"Because real love is a promise, not a feeling. God created us to express love that way. Expressing anything less, no matter what temporary heights you reach, robs everyone, including yourself. You see, God, made us to be highly motivated to want the promise much more than just the feeling alone. It is the only way to make the whole thing last and get every last best drop of those precious feelings to be had from it! It is the only way to feel safe in our relationships and with ourselves. Break the promise and every thing thereafter is set up to fall short and be suspect from even the tiniest dread of betrayal."
Love is a promise. A vow.
It is a promise not to leave, and never to forsake. God loved us first-from the very beginning, from before our beginning even existed, and insodoing, He set an example for us. An example that tells a story. One of love and adoration. When Christ died on the cross, He promised to love and always do what is best for us.
In the same manner, when a man gets down on one knee, and asks a woman to marry him, He is promising to her (as she is to him if she says yes) that he will love her, choose her over any other, protect her, listen to her, commit to her, hold her when she is crying, laugh with her, forgive her, and never stop promising those things until the day he dies.
C.S. Lewis perfectly states: “Being in love is a good thing, but it is not the best thing. There are many things below it, but there are also things above it. You cannot make it the basis of a whole life. It is a noble feeling, but it is still a feeling… Knowledge can last, principles can last, habits can last; but feelings come and go… But, of course, ceasing to be “in love” need not mean ceasing to love. Love in this second sense — love as distinct from “being in love” — is not merely a feeling. It is a deep unity, maintained by the will and deliberately strengthened by habit; reinforced by (in Christian marriage) the grace which both partners ask, and receive, from God… “Being in love” first moved them to promise fidelity: this quieter love enables them to keep the promise. It is on this love that the engine of marriage is run: being in love was the explosion that started it.” (C. S. Lewis, Mere Christianity)
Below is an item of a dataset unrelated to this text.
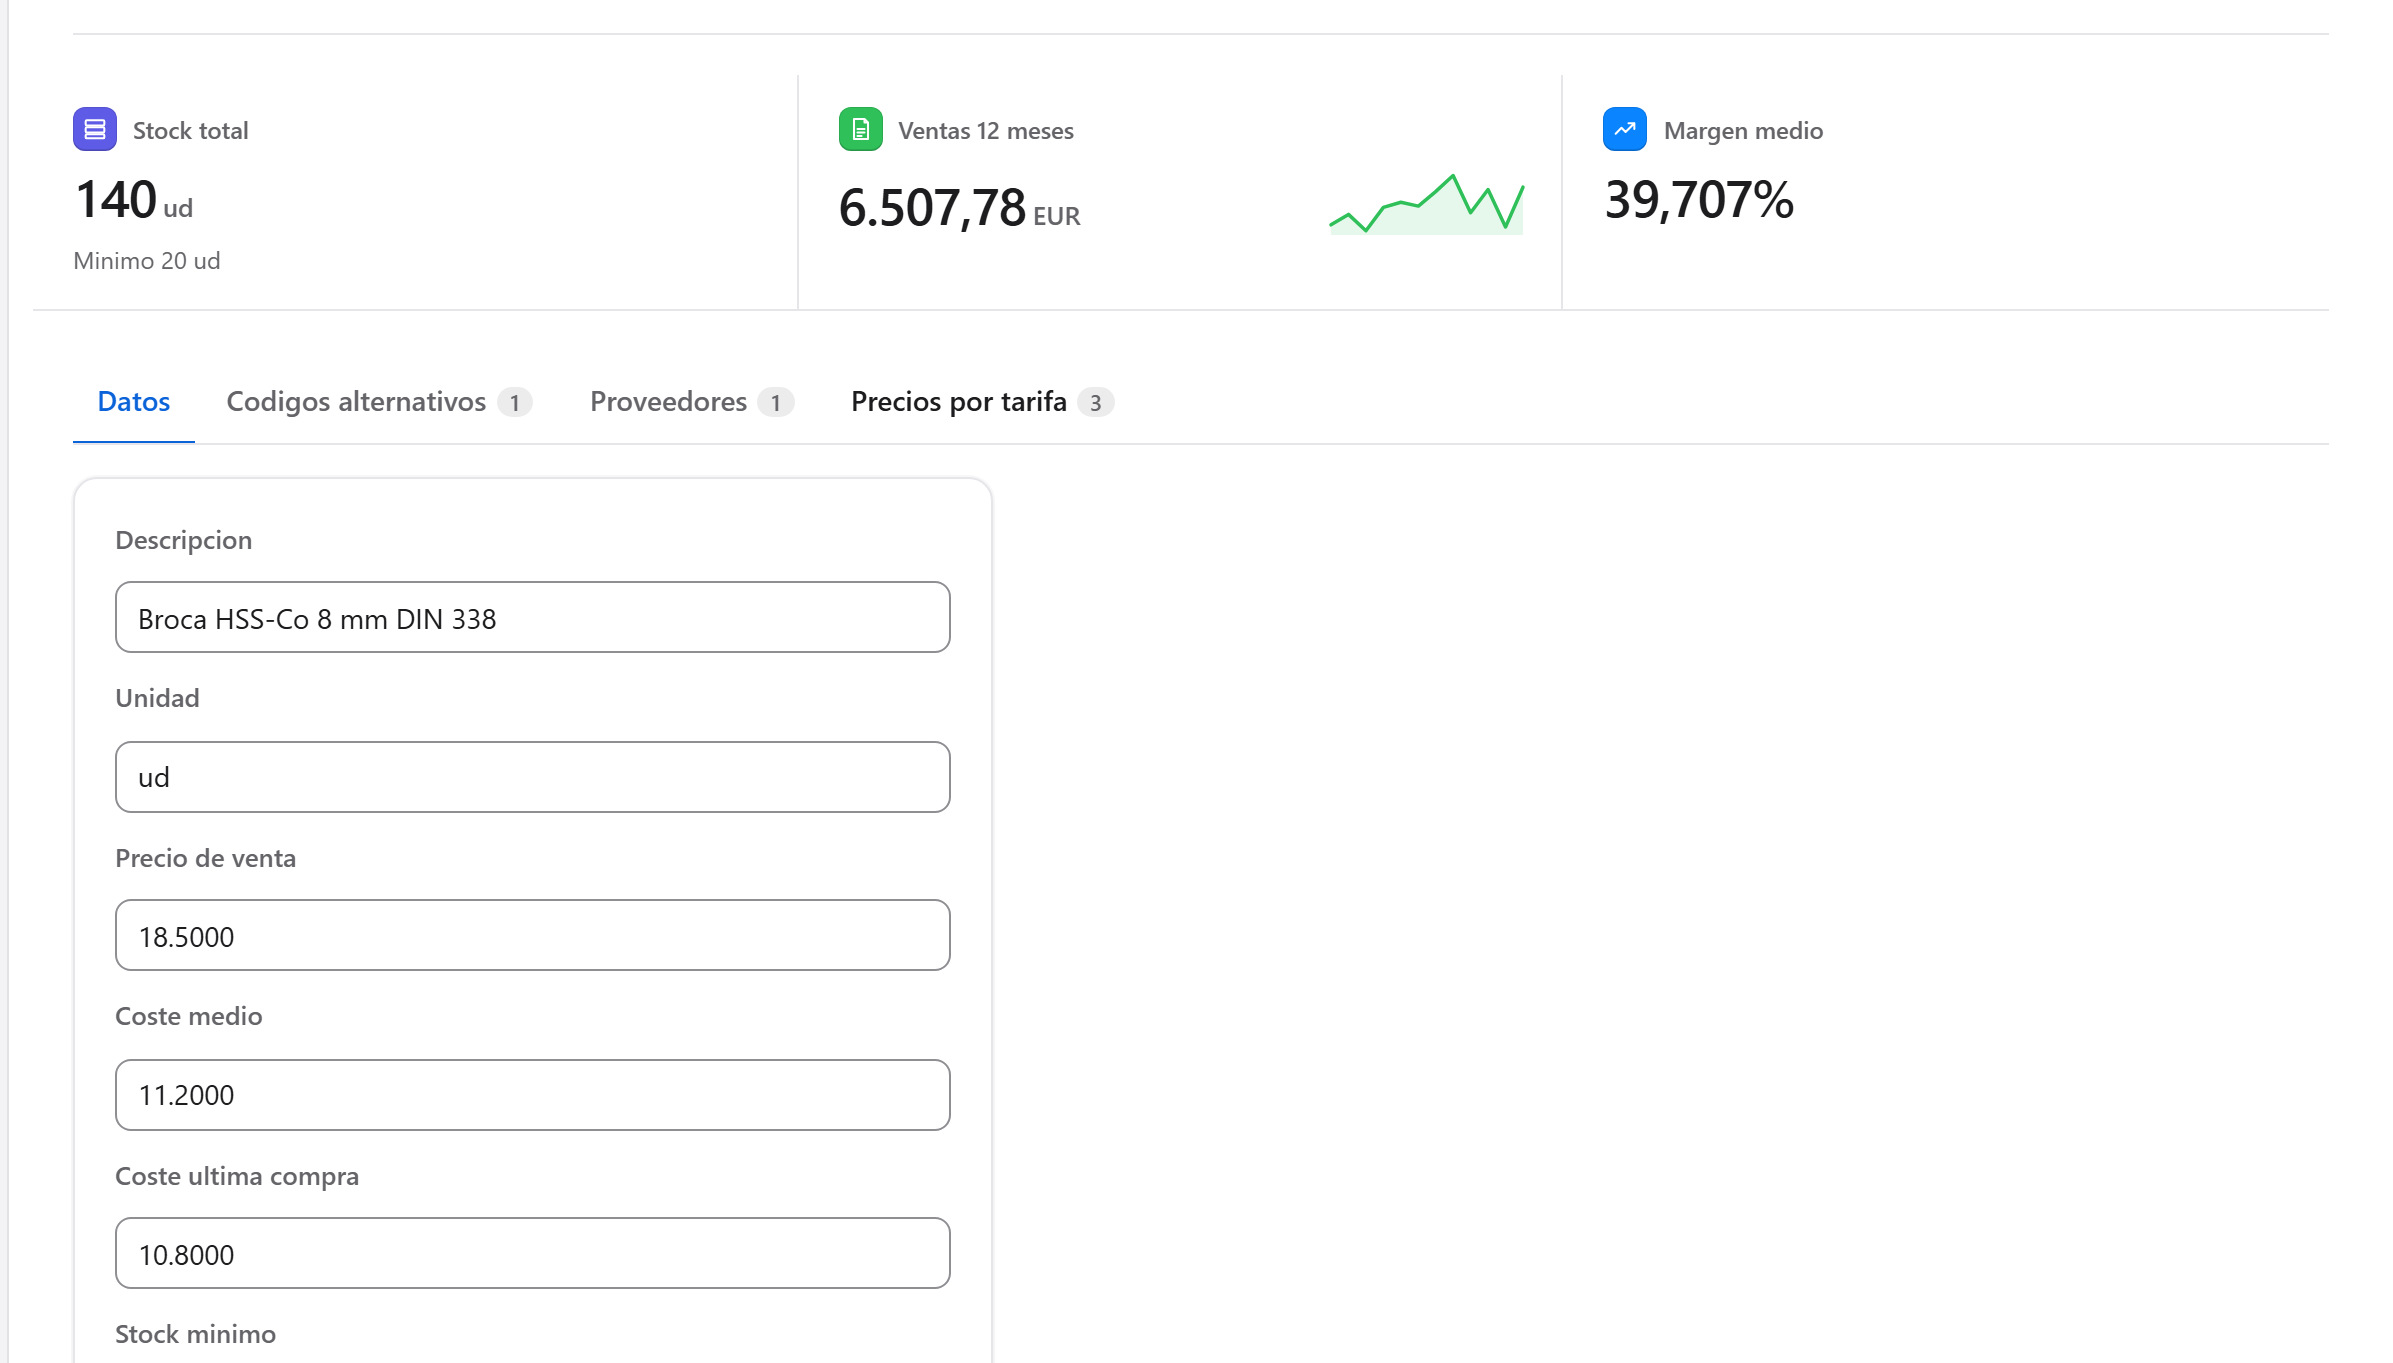Focus the Unidad input field
This screenshot has width=2393, height=1363.
pos(533,777)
You can love someone without being in love, just as you might "be in love" with someone who you do not truly love. You can get those sweet, fuzzy emotions every time you see them, but unless you are willing to truly promise them your forever, you do not love them.
Love is a sacred promise. Unbreakable, sweet, innocent, unmovable, and forever.
Malachi 2:16 “The man who hates and divorces his wife,” says the Lord, the God of Israel, “does violence to the one he should protect,” says the Lord Almighty. So be on your guard, and do not be unfaithful."
If you are unwilling to promise all these things: faithfulness, patience, kindness, gentleness, a listening ear, etc then you have no business saying you love anyone.
"So we are given such strength to keep that promise by a Maker who knows that we can…even under the most trying of circumstances (Hosea). God demonstrated that it was possible to love even the adulterous nation of Israel and by such love to lead them back to restoration of their covenant marriage.
As the brother of leading Christian apologist, Ravi Zacharias, explained to him on the eve of his own marriage: “Write this down and don’t ever forget it. If you will to love someone, you can.”."
The world tempts us to believe that in order to love someone, we must know them. We read in stories about arranged marriages in which people are unhappy.
Ravi Zacharias reassures us that "If you will to love someone, you can".
Love is always possible. But you have to be willing to promise it, and dedicate your life to it, first.